Jamasan Keris, Tradisi Turun Temurun Leluhur Keraton Sumenep
Get Inspired, Hot News

Jamasan Keris, Tradisi Turun Temurun Leluhur Keraton Sumenep

Tradisi Jamas Pusaka merupakan salah satu aktivitas membersihkan pusaka, bisa berupa keris maupun tombak yang dilakukan pemiliknya, baik yang didapat melalui warisan leluhur atau dari hasil membeli. Tradisi ini dilakukan setiap tanggal 1 Muharam (Syura) dalam kalender Hijriyah, mulai dari pagi sampai sebelum azan magrib.

Bahan dasar yang digunakan untuk melakukan penjamasan ialah minyak kelapa yang dibuat sendiri oleh pemiliknya. Minyak kelapa yang akan dibuat untuk menjamas pusaka bukan sembarang minyak kelapa, tapi minyak yang dibuat dari kelapa yang masih hujau kulitnya dan tidak menyentuh tanah.

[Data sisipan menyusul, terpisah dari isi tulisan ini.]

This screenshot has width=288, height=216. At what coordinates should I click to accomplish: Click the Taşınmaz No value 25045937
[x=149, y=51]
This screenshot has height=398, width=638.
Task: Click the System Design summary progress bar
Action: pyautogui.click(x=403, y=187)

Penjamasan juga tidak boleh dilakukan oleh semua orang. Hanya orang dewasa dan mengerti tentang pusaka yang boleh membersihkan benda pusaka yang termasuk benda antik tersebut.

Untuk melakukan penjamasan pusaka memang tidak ada syarat khusus yang perlu dilakukan, misalnya harus mengambil wudu’ lebih dulu dan sebagainya. Namun, biasanya, pasca melakukan jamas pusaka, sang pemiliki melakukan puasa selama sepulu hari, dari tanggal 1-10 Muharam.

Ritual penyerahan salah satu pusaka peninggalan raja Sumenep, Madura, Jawa Timur, pasca dijamas dilakukan pada Senin, 2 Oktober 2017.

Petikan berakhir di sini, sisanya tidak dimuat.